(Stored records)
★ ★ ★ ★ ★

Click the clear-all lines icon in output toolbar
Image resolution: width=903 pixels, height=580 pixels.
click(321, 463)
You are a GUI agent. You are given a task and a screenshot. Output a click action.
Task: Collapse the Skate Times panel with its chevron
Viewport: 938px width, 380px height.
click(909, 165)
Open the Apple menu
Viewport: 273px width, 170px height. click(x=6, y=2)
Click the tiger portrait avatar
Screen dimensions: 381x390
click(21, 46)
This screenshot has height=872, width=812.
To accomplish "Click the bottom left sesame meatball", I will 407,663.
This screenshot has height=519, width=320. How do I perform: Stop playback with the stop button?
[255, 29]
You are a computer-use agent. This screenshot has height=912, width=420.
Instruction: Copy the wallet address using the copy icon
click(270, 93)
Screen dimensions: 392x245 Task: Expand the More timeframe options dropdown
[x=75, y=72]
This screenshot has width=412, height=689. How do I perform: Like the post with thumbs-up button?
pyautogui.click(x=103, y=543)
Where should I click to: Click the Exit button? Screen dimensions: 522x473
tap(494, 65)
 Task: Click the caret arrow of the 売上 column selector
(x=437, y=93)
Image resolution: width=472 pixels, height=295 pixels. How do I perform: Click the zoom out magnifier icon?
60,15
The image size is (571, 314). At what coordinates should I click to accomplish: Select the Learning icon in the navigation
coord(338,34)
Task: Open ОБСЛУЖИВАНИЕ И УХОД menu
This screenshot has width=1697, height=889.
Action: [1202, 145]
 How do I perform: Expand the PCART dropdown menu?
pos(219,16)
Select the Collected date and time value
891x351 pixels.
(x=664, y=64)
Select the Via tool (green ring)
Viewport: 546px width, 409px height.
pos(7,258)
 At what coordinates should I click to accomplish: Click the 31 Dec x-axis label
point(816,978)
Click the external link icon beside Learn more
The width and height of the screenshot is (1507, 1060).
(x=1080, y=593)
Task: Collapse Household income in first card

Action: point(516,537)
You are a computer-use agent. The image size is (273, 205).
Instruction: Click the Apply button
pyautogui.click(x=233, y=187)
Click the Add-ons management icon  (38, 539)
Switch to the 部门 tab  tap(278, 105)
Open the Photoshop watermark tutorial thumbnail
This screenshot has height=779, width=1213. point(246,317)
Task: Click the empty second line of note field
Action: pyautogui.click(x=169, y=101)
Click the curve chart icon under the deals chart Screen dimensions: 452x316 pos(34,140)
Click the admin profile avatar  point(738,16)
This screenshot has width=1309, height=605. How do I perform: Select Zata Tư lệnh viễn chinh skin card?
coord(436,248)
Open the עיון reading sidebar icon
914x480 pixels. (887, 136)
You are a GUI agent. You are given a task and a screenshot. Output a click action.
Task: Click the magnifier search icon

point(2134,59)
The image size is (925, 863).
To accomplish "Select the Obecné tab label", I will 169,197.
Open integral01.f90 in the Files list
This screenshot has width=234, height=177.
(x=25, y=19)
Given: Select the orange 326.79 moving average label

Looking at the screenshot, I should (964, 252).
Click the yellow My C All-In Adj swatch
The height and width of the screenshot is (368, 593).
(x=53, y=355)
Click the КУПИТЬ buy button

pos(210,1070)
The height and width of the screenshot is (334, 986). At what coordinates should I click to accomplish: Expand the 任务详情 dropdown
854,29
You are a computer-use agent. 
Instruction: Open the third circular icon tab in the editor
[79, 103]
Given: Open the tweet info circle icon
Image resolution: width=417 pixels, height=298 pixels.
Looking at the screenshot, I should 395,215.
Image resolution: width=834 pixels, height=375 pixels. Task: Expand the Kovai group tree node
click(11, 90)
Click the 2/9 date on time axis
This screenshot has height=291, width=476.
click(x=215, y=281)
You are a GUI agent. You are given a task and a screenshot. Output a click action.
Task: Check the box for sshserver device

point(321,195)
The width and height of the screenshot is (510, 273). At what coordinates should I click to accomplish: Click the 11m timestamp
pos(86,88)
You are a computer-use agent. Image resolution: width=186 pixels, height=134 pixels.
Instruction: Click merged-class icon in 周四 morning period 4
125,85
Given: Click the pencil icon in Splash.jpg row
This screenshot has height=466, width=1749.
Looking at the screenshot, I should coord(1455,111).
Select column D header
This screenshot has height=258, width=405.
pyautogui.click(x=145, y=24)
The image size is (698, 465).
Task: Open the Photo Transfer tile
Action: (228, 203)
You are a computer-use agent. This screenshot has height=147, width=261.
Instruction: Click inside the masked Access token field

★ ★ ★ ★ ★

# Action item:
Set down every record above exactly as given.

# Output of the exercise:
Click the clear-all lines icon in output toolbar
Image resolution: width=903 pixels, height=580 pixels.
click(321, 463)
You are a GUI agent. You are given a task and a screenshot. Output a click action.
Task: Collapse the Skate Times panel with its chevron
Viewport: 938px width, 380px height.
click(909, 165)
Open the Apple menu
Viewport: 273px width, 170px height. click(x=6, y=2)
Click the tiger portrait avatar
Screen dimensions: 381x390
click(21, 46)
This screenshot has height=872, width=812.
To accomplish "Click the bottom left sesame meatball", I will 407,663.
This screenshot has height=519, width=320. How do I perform: Stop playback with the stop button?
[255, 29]
You are a computer-use agent. This screenshot has height=912, width=420.
Instruction: Copy the wallet address using the copy icon
click(270, 93)
Screen dimensions: 392x245 Task: Expand the More timeframe options dropdown
[x=75, y=72]
This screenshot has width=412, height=689. How do I perform: Like the post with thumbs-up button?
pyautogui.click(x=103, y=543)
Where should I click to: Click the Exit button? Screen dimensions: 522x473
tap(494, 65)
 Task: Click the caret arrow of the 売上 column selector
(x=437, y=93)
Image resolution: width=472 pixels, height=295 pixels. How do I perform: Click the zoom out magnifier icon?
60,15
The image size is (571, 314). At what coordinates should I click to accomplish: Select the Learning icon in the navigation
coord(338,34)
Task: Open ОБСЛУЖИВАНИЕ И УХОД menu
This screenshot has width=1697, height=889.
Action: [1202, 145]
 How do I perform: Expand the PCART dropdown menu?
pos(219,16)
Select the Collected date and time value
891x351 pixels.
(x=664, y=64)
Select the Via tool (green ring)
Viewport: 546px width, 409px height.
pos(7,258)
 At what coordinates should I click to accomplish: Click the 31 Dec x-axis label
point(816,978)
Click the external link icon beside Learn more
The width and height of the screenshot is (1507, 1060).
(x=1080, y=593)
Task: Collapse Household income in first card

Action: point(516,537)
You are a computer-use agent. The image size is (273, 205).
Instruction: Click the Apply button
pyautogui.click(x=233, y=187)
Click the Add-ons management icon  (38, 539)
Switch to the 部门 tab  tap(278, 105)
Open the Photoshop watermark tutorial thumbnail
This screenshot has height=779, width=1213. point(246,317)
Task: Click the empty second line of note field
Action: pyautogui.click(x=169, y=101)
Click the curve chart icon under the deals chart Screen dimensions: 452x316 pos(34,140)
Click the admin profile avatar  point(738,16)
This screenshot has width=1309, height=605. How do I perform: Select Zata Tư lệnh viễn chinh skin card?
coord(436,248)
Open the עיון reading sidebar icon
914x480 pixels. (887, 136)
You are a GUI agent. You are given a task and a screenshot. Output a click action.
Task: Click the magnifier search icon

point(2134,59)
The image size is (925, 863).
To accomplish "Select the Obecné tab label", I will 169,197.
Open integral01.f90 in the Files list
This screenshot has width=234, height=177.
(x=25, y=19)
Given: Select the orange 326.79 moving average label

Looking at the screenshot, I should (964, 252).
Click the yellow My C All-In Adj swatch
The height and width of the screenshot is (368, 593).
(x=53, y=355)
Click the КУПИТЬ buy button

pos(210,1070)
The height and width of the screenshot is (334, 986). At what coordinates should I click to accomplish: Expand the 任务详情 dropdown
854,29
You are a computer-use agent. 
Instruction: Open the third circular icon tab in the editor
[79, 103]
Given: Open the tweet info circle icon
Image resolution: width=417 pixels, height=298 pixels.
Looking at the screenshot, I should 395,215.
Image resolution: width=834 pixels, height=375 pixels. Task: Expand the Kovai group tree node
click(11, 90)
Click the 2/9 date on time axis
This screenshot has height=291, width=476.
click(x=215, y=281)
You are a GUI agent. You are given a task and a screenshot. Output a click action.
Task: Check the box for sshserver device

point(321,195)
The width and height of the screenshot is (510, 273). At what coordinates should I click to accomplish: Click the 11m timestamp
pos(86,88)
You are a computer-use agent. Image resolution: width=186 pixels, height=134 pixels.
Instruction: Click merged-class icon in 周四 morning period 4
125,85
Given: Click the pencil icon in Splash.jpg row
This screenshot has height=466, width=1749.
Looking at the screenshot, I should coord(1455,111).
Select column D header
This screenshot has height=258, width=405.
pyautogui.click(x=145, y=24)
The image size is (698, 465).
Task: Open the Photo Transfer tile
Action: (228, 203)
You are a computer-use agent. This screenshot has height=147, width=261.
Instruction: Click inside the masked Access token field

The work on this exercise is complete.